A certains égards, la situation est même paradoxale:

  • Avec l’association des communes, les six communes du Haut-Plateau auront à développer une seule station, Crans-Montana-Aminona. Elles devront contribuer au développement d’un seul domaine skiable, avec une seule société de remontées mécaniques, une seule société de développement, une seule police, un seul corps de sapeurs-pompiers, un seul golf, un seul réseau des promenades, etc. L’association est donc l’outil idéal pour les communes du Haut-Plateau. On fusionne quasiment tout sur la partie commune du territoire – le Haut-Plateau de Crans-Montana-Aminona – et on poursuit la gestion efficace des zones des villages, tout en améliorant à tout point de vue les efforts de coordination.
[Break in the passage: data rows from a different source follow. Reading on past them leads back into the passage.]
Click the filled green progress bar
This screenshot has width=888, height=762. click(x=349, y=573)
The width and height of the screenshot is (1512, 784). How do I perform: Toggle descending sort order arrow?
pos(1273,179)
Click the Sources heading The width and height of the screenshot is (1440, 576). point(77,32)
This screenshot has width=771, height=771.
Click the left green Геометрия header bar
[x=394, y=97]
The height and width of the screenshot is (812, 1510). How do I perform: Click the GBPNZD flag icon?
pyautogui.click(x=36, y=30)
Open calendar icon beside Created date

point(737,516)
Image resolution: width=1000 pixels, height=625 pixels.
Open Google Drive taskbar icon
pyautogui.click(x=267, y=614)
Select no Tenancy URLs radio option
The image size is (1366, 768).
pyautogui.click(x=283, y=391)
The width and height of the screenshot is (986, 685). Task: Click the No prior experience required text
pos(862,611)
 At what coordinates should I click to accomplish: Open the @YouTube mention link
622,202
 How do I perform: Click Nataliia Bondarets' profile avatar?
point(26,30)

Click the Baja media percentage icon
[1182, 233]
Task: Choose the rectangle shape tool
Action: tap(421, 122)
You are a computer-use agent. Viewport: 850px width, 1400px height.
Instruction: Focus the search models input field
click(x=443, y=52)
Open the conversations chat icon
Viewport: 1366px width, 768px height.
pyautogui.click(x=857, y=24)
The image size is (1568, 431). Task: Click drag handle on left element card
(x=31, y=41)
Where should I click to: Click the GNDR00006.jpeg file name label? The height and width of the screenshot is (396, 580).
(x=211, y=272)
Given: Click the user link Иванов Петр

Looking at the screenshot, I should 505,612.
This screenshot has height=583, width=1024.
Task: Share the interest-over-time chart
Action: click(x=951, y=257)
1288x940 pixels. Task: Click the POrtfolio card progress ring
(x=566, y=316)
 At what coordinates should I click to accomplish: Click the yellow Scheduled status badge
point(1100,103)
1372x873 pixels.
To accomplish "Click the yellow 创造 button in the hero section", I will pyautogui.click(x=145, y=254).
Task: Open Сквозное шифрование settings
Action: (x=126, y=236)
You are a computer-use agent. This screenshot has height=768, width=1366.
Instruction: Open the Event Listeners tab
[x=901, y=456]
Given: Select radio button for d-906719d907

  • A l’inverse, la nouvelle commune d’Anniviers se trouvera à gérer plusieurs stations touristiques, plusieurs sociétés de remontées mécaniques, plusieurs sociétés de développement. On peut penser que nos amis Anniviards sauront investir un peu à Grimentz, un peu à St-Luc, sans oublier Zinal, et en pensant quand même à Chandolin. Reste encore Vercorin, tout à l’entrée de la Vallée, rattachée à Chalais. Comme le vote sur la fusion des bourgeoisies a été à l’inverse de celui sur les communes, la nouvelle entité devra encore composer avec six bourgeoisies qui sauront défendre leurs intérêts.

Anniviers a cherché la solution qui lui convenait à une époque où elle n’avait pas d’autre choix que la fusion. Les communes de Crans-Montana ont profité de l’opportunité donnée par la loi sur les communes du 5 février 2004 pour mettre en place un outil de gouvernance du Haut-Plateau de Crans-Montana, là où sont les problèmes qu’aucune d’entre elles ne peut affronter seule.

L’association permettra, à mesure qu’elle gagnera en expérience, d’intégrer de nouveaux buts.

L’association permet d’adapter la taille de la gouvernance à la complexité des enjeux. Une gestion de proximité pour résoudre les problèmes des citoyens. Une gestion concertée pour affronteur des défis auxquels se heurte toute la région socio-économique.

Le projet qui sera soumis à la population est donc le fruit d’une longue recherche de consensus entre toutes les communes. Certains auraient voulu faire plus. D’autres au contraire trouvent que l’on va déjà trop vite. Un travail très conséquent a été accompli durant ces deux dernières années par les exécutifs communaux en matière de rapprochement des communes. On pourrait le reconnaître au lieu de jeter le tout d’un revers de main.